■ The task ■
Copy the items word for word, starting at the line that contains "What do you see at coordinates (238, 492)" and ending at the last line of the items.

(Material for the task begins)

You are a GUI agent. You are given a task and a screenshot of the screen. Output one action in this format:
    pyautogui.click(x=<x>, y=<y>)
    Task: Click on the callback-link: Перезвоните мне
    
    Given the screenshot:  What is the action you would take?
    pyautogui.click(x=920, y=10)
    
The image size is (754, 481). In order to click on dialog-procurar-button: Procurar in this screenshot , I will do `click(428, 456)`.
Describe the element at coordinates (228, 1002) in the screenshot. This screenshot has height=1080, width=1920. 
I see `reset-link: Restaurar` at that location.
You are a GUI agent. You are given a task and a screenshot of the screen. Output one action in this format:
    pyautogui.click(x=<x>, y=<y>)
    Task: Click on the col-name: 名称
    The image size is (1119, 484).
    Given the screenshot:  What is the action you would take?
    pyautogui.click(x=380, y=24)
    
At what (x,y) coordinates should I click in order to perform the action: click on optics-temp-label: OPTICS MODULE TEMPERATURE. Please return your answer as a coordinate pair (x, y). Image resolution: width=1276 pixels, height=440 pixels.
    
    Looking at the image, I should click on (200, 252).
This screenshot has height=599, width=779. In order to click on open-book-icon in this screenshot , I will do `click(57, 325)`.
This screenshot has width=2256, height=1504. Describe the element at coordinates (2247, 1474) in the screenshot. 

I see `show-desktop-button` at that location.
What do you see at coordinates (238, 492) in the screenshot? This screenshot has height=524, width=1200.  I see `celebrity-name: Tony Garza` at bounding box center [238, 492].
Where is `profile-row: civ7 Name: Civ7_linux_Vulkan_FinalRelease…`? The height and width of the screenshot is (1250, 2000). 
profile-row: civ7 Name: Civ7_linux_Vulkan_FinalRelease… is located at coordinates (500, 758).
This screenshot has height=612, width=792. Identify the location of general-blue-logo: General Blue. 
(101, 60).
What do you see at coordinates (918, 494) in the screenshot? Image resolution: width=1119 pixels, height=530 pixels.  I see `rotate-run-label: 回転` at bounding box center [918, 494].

(Material for the task ends)

■ Answer section ■
What do you see at coordinates (238, 492) in the screenshot? This screenshot has height=524, width=1200.  I see `celebrity-name: Tony Garza` at bounding box center [238, 492].
Where is `profile-row: civ7 Name: Civ7_linux_Vulkan_FinalRelease…`? The height and width of the screenshot is (1250, 2000). 
profile-row: civ7 Name: Civ7_linux_Vulkan_FinalRelease… is located at coordinates (500, 758).
This screenshot has height=612, width=792. Identify the location of general-blue-logo: General Blue. 
(101, 60).
What do you see at coordinates (918, 494) in the screenshot? Image resolution: width=1119 pixels, height=530 pixels.  I see `rotate-run-label: 回転` at bounding box center [918, 494].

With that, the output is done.